##### Texto fornecido #####
"As pessoas sem imaginação podem ter tido as mais imprevistas aventuras, podem ter visitado as terras mais estranhas. Nada lhes ficou. Nada lhes sobrou. Uma vida não basta apenas ser vivida: também precisa ser sonhada."

Para a Paula, o Pedrinho e a Soraia
Dedicatória em "LILI INVENTA O MUNDO", Editora Mercado Aberto, 5ª Edição, Porto Alegre, 1985

MÁRIO QUINTANA nasceu em Alegrete, RS, em 30 de julho de 1906 e faleceu em Porto Alegre, RS, em 5 de maio de 1994. Durante toda a sua vida foi poeta. Seu jeito de menino matreiro acompanhou-o por todos os seus oitenta e oito anos pródigos de belas crônicas, versos, frases, pensamentos e poesias. Criou personagens - como o Anjo Malaquias - e fez-nos rir, chorar e nos emocionar. Este é o Quintana reverenciado neste Blog: o nosso anjo-menino, o nosso maior poeta.
#####
## Instrução
Extraia do texto sobre Mário Quintana, sem nenhuma alteração, tudo o que vai de "MÁRIO QUINTANA nasceu" até "nosso maior poeta.". A listagem não precisa ser consultada.
##### Extrato de dados #####
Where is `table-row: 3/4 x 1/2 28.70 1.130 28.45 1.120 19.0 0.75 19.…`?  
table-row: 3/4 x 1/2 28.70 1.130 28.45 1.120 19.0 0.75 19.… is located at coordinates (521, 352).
#####
## Resposta escrita
MÁRIO QUINTANA nasceu em Alegrete, RS, em 30 de julho de 1906 e faleceu em Porto Alegre, RS, em 5 de maio de 1994. Durante toda a sua vida foi poeta. Seu jeito de menino matreiro acompanhou-o por todos os seus oitenta e oito anos pródigos de belas crônicas, versos, frases, pensamentos e poesias. Criou personagens - como o Anjo Malaquias - e fez-nos rir, chorar e nos emocionar. Este é o Quintana reverenciado neste Blog: o nosso anjo-menino, o nosso maior poeta.